2010年の経営破綻を経て、成長を遂げているJAL。2018年2月に発表した中期経営計画では、人財とテクノロジーを融合させる取り組みにより、イノベーションを生み出すことを目指している。JALの現状と課題、これからの成長戦略について、赤坂祐二社長に話を聞いた。

聞き手・ 田中里沙 事業構想大学院大学 学長 / 宣伝会議 取締役

 

赤坂 祐二(日本航空 代表取締役社長)

――この4月に社長に就任されました。就任の前後で、赤坂社長の目に映る日本航空(JAL)の姿は変わりましたか。

赤坂 とても大きく変わりました。私は長く整備畑を歩んできましたが、今まで経験していなかったこともたくさんあり、特にJALグループの大きさのようなものを改めて感じています。

整備の世界は、一般に考えられているよりも広くて深く、たくさんのステークホルダーがいるのですが、JALグループ全体となると、その何倍も大きい。本当にいろんな人に支えられて事業をしていると肌身で感じています。

社会への貢献が士気を高める

――JALは、日本各地の魅力を国内外に紹介する「新・JAPAN PROJECT」も展開されています。地域と接点を持つ中で、感じられることはありますか。

赤坂 地域の皆さんからの期待も強く感じます。
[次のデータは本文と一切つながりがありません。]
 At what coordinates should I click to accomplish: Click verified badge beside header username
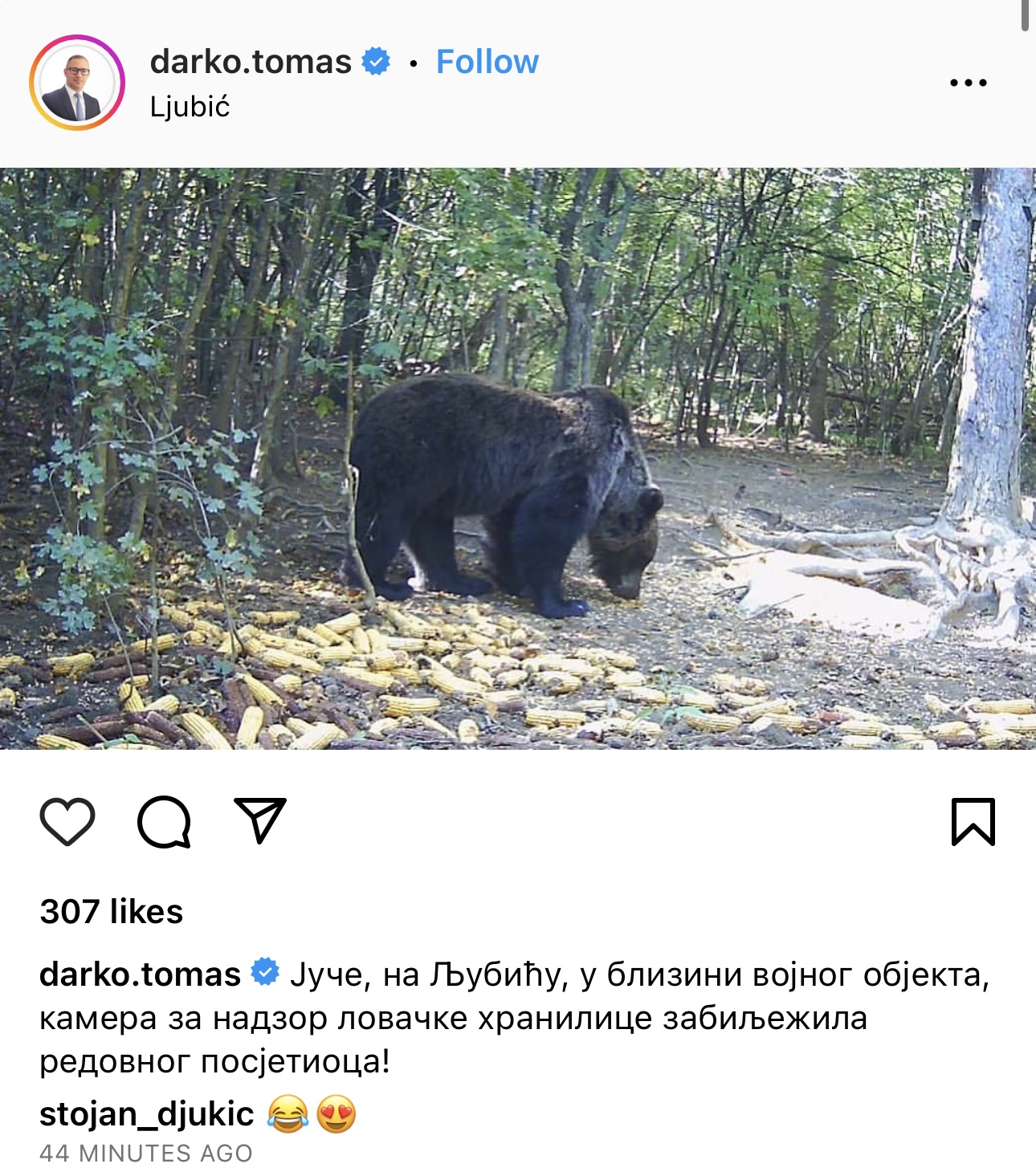(376, 62)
一方で地域ごとに期待される内容は変わり、各地域の課題も異なりますので、一律の対応ではうまくいきません。

その地域に合ったものを提供していかないと、期待には応えられません。非常に時間や手間はかかりますが、きめ細かな取り組みが重要になります。

――地域活性をはじめ、社会的な活動にも力を入れ、社員の士気も高まっているように感じます。

赤坂 社員の士気は明らかに変わってきています。JALは2010年に経営破綻し、長く苦しい時期が続きました。社内は自信を失い、ある意味、プロとしての責任感だけで頑張ってきました。その努力の積み重ねがあって、今があります。

でも、ここにきて徐々に気持ちも明るくなり、少しずつですが社会に貢献できているという手応えを社員が感じ始めてきており、それが士気を高める源泉になっているのだと思います。

以前はとにかく、自分たちのことで精一杯でした。ある程度気持ちに余裕が出てくると、外部からの期待や感謝にも耳を傾けられるようになり、それが社員を大きく勇気づけています。

社外への貢献は、社内にとっても非常に重要だと強く感じます。広い視野で企業活動を考え、航空機にお乗りのお客さまだけでなく、広く社会に恩返しをしていく、社会から感謝される会社にならないと、企業の継続的な成長は難しいと考えています。